Peripheral Nerve Decompression Surgery

Nerve decompression surgery is a well proven surgical technique that has been around for a long time. However, it has been under utilized. We have an increasing understanding about many conditions that people suffer from who benefit from this technique.
The peripheral nervous system (PNS) are the nerves outside of the central nervous system (CNS). The CNS consists of the brain and spinal cord.
Neuropax Clinic is the St. Louis Leader for Carpal Tunnel, Headache Surgery, Nerve Compression, thoracic outlet syndrome and Chronic Joint Pain.

As peripheral nerves travel through the body they will pass through fixed anatomical points or tunnels as they are routed to their final destination. It is at these points the nerves are vulnerable to compression. The compression can be caused by many different problems (for example, trauma, diabetes, abnormal anatomy, etc.) Simply put, if the tunnel is too tight or the nerve is too swollen, there is risk of the nerve being compressed or entrapped.

For example, we know that diabetes causes significant changes to the nerve architecture including swelling and stiffness. A good analogy might be a situation much like placing a balloon in a napkin ring and blowing up the balloon. The napkin ring does not expand but crimps or “compresses” the balloon (the nerve). In cases of trauma, the tissue in the area of the nerve as it passes through the tunnel can be damaged. The result is swelling and inflammation that eventually goes away but leaves behind tightened fibrotic tissue that essentially contracts the tunnel and its surrounding tissue.

There are common, vulnerable anatomic points that are evaluated to see if there are focal nerve compressions at these sites.
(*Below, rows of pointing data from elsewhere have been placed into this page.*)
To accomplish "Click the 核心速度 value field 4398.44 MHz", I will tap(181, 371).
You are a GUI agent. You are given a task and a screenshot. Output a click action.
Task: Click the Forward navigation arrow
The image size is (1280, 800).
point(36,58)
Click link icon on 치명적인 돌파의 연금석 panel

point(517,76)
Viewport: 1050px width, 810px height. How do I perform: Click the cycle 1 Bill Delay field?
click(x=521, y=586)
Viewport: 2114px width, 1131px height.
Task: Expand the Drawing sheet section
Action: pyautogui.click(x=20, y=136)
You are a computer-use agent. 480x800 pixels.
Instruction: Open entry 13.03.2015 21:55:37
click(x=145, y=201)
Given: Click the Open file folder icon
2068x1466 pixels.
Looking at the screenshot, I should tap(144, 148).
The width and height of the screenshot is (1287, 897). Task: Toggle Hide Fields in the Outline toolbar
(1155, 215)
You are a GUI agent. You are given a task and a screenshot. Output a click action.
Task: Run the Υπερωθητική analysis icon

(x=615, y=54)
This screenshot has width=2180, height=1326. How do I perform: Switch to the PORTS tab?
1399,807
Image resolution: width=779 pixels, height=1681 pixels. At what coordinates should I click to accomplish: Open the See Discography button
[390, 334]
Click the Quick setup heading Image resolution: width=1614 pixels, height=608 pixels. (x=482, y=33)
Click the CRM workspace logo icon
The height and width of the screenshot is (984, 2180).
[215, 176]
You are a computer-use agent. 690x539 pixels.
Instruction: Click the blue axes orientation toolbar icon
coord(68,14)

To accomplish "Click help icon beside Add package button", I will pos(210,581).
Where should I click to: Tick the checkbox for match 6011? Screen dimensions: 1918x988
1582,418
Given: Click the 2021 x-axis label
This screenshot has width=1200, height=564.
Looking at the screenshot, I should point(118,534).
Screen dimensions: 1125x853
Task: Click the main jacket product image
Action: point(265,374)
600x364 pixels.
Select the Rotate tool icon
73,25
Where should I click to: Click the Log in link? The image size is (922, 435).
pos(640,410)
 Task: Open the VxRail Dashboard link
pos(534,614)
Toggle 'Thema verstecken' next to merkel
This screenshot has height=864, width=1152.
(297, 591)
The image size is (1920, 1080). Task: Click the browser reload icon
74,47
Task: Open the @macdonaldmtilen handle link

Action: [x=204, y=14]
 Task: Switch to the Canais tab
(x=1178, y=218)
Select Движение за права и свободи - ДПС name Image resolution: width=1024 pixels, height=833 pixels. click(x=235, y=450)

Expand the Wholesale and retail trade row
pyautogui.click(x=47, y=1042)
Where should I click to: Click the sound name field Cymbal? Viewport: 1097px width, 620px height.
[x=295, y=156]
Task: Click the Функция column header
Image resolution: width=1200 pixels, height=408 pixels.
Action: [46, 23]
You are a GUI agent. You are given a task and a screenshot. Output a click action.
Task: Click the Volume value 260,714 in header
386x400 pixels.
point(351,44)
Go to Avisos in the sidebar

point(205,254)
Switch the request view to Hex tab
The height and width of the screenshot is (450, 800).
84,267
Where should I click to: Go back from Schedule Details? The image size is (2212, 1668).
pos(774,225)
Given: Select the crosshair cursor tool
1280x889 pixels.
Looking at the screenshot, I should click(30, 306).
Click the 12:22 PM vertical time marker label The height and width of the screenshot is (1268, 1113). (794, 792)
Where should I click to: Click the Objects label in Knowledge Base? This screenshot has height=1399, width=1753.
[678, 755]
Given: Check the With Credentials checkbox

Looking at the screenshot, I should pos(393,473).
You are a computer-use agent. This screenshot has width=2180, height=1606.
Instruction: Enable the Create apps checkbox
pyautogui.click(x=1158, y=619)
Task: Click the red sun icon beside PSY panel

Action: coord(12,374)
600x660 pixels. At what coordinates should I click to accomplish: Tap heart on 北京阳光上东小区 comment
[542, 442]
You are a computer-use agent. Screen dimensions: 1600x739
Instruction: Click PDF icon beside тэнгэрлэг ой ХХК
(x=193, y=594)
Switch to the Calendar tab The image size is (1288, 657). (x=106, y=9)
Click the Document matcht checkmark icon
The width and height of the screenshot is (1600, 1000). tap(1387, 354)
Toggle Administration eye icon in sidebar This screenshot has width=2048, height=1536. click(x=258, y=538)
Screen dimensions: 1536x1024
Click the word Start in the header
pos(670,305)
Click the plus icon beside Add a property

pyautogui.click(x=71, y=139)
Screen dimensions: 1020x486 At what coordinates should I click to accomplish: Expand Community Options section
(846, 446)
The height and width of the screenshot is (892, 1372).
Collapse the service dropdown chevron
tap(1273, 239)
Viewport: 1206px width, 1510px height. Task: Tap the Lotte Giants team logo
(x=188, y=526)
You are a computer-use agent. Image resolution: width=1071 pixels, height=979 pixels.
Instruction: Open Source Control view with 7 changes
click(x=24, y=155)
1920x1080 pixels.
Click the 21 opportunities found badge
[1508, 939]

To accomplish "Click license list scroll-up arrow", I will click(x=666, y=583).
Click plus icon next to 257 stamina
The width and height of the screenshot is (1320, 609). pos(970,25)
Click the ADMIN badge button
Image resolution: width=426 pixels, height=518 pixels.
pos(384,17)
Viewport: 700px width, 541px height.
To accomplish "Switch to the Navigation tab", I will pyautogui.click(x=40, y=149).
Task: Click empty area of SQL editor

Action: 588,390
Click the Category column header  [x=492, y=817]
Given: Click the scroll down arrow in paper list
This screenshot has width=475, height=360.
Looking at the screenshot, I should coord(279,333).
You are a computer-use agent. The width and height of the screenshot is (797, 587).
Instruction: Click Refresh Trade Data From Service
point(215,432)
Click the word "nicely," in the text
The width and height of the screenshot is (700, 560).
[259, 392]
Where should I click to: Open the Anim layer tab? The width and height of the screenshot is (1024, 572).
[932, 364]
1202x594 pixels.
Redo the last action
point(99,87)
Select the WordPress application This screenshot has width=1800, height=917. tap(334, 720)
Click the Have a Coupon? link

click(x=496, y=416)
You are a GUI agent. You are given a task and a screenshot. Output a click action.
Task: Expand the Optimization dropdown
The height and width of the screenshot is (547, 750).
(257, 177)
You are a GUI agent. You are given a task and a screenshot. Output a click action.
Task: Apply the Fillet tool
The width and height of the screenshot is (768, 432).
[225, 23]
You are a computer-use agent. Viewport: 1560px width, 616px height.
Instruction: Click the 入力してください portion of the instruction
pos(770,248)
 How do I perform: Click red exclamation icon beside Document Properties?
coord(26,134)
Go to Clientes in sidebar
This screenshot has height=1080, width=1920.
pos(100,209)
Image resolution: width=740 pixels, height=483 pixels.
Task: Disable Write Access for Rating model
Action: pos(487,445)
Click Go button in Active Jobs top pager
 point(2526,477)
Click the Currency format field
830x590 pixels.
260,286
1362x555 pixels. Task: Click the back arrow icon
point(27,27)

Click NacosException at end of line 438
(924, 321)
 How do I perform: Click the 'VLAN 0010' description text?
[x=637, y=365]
The most common type or most well known nerve compression syndrome is carpal tunnel syndrome. Amazingly, there are approximately 44 sites (22 on each side) of nerve compression throughout the body.

When performing nerve decompression, the surgeon is releasing the surrounding tissue from the nerve without damaging the nerve. Scar tissue and/or perinueral fibrosis are removed and the nerve is completely mobilized resulting in relief of pressure on the nerve, thus relieving pain. Also, reestablishment of blood flow occurs to that segment of the nerve and a smooth gliding surface for the nerve is provided.